(Source records)

*-*-*

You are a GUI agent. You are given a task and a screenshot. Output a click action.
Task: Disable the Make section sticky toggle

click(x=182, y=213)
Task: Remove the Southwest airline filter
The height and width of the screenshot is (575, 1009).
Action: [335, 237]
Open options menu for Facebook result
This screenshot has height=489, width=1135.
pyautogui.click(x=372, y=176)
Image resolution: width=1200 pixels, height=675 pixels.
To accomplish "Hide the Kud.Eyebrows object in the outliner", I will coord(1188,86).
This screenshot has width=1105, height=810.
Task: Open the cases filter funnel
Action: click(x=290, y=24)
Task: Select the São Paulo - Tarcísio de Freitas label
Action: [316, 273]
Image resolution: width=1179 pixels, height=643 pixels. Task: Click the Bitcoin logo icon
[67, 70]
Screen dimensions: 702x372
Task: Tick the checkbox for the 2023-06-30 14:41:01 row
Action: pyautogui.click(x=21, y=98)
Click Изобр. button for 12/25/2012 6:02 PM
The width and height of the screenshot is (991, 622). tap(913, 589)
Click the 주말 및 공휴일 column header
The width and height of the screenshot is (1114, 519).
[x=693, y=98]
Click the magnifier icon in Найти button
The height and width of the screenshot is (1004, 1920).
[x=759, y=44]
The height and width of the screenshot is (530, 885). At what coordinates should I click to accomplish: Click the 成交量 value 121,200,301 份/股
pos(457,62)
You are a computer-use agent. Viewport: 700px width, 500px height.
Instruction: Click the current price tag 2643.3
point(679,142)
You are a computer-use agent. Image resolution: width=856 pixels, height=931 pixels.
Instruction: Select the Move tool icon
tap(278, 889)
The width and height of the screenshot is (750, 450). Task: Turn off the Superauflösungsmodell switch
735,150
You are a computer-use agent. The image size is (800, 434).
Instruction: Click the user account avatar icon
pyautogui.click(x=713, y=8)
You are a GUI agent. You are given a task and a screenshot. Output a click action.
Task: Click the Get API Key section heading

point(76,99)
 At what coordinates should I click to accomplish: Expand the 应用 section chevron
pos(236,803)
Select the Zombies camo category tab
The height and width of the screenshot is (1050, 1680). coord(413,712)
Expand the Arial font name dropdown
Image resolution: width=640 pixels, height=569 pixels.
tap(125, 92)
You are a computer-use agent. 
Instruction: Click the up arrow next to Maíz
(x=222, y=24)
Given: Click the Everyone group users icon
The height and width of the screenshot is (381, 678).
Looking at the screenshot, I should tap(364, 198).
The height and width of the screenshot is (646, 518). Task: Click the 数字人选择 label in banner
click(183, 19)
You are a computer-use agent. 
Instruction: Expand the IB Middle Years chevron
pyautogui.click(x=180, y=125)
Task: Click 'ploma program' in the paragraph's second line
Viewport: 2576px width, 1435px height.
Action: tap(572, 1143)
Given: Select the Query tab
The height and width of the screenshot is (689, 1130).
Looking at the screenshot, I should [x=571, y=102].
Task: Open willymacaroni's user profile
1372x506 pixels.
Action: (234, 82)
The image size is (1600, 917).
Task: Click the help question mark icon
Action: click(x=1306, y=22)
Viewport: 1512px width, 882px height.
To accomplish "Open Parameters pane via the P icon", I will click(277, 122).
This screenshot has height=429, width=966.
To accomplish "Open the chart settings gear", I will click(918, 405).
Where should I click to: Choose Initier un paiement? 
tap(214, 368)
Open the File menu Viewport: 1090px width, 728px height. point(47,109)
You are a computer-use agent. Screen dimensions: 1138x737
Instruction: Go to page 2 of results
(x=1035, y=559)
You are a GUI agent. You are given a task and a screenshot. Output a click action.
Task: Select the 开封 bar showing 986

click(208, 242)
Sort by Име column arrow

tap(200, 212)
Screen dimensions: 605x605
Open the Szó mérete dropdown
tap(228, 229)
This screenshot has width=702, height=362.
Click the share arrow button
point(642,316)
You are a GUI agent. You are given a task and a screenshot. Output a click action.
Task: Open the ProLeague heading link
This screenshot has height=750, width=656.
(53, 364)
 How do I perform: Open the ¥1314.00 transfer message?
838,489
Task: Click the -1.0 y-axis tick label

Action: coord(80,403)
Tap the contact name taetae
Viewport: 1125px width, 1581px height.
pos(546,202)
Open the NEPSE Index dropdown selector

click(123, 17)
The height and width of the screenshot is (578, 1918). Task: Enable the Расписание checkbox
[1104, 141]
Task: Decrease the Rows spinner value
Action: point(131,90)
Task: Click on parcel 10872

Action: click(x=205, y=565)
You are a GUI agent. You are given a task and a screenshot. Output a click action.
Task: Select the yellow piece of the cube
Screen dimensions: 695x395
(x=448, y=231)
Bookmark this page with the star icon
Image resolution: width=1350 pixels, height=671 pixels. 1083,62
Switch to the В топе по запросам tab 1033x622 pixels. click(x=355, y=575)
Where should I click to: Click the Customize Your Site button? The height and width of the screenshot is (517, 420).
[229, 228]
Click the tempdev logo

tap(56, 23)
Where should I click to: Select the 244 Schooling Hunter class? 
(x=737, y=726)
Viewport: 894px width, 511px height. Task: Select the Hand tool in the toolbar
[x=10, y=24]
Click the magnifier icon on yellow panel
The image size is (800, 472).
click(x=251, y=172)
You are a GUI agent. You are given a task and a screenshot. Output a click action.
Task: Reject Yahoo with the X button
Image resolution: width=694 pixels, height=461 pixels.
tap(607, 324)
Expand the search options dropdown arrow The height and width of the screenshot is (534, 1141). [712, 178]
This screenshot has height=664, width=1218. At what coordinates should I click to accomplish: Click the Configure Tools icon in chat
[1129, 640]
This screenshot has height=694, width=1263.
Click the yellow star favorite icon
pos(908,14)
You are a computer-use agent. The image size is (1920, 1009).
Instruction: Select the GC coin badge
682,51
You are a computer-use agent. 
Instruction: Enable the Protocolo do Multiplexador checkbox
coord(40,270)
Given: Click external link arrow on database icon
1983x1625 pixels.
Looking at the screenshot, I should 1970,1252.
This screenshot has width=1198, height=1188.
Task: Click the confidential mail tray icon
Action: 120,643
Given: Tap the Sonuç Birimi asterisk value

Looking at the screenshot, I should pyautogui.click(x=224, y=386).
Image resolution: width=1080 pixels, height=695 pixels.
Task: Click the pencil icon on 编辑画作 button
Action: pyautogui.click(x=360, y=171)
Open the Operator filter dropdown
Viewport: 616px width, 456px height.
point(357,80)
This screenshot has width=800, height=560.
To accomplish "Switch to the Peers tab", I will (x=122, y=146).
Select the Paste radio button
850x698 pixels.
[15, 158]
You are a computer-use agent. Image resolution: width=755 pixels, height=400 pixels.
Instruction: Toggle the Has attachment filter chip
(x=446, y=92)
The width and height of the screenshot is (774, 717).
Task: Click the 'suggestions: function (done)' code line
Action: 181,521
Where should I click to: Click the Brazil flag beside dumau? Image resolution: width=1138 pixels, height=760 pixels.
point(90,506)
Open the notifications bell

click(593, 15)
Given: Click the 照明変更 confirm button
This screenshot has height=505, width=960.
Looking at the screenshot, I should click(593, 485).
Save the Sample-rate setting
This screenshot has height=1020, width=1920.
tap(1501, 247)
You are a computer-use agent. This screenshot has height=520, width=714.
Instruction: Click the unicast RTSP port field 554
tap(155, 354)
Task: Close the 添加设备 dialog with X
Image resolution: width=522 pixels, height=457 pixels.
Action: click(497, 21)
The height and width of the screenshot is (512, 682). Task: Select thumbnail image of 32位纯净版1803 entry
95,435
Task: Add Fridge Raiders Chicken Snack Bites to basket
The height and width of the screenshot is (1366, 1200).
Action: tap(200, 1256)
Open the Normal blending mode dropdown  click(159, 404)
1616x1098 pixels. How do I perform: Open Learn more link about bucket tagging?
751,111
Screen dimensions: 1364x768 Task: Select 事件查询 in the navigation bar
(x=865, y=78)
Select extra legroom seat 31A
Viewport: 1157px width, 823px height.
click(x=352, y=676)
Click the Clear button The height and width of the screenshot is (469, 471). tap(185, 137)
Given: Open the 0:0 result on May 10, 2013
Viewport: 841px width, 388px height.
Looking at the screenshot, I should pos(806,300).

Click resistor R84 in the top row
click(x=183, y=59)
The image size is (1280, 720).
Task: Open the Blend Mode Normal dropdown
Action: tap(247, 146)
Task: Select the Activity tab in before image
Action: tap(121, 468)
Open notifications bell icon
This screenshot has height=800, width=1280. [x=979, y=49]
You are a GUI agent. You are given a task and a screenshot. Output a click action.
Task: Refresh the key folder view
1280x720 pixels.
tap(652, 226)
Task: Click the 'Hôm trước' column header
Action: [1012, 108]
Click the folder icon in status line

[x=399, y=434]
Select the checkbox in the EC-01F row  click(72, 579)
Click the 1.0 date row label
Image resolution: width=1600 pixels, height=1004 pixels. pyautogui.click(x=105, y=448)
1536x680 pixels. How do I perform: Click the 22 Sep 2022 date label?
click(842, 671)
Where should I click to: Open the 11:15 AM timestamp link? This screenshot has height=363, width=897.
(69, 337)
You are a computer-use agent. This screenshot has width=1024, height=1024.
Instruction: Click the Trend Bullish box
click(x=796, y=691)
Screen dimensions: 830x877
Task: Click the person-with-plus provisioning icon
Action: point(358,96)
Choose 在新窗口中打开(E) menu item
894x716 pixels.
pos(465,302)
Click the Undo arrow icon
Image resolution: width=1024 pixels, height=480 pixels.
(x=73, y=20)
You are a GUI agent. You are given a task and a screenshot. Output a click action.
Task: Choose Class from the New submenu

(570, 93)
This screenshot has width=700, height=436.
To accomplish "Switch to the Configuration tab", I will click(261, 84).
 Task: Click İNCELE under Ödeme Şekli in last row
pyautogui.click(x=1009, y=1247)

*-*-*

### Brief
Check each line in the records above for the word "options". Return those that have it.

### Written solution
Open options menu for Facebook result
Expand the search options dropdown arrow The height and width of the screenshot is (534, 1141). [712, 178]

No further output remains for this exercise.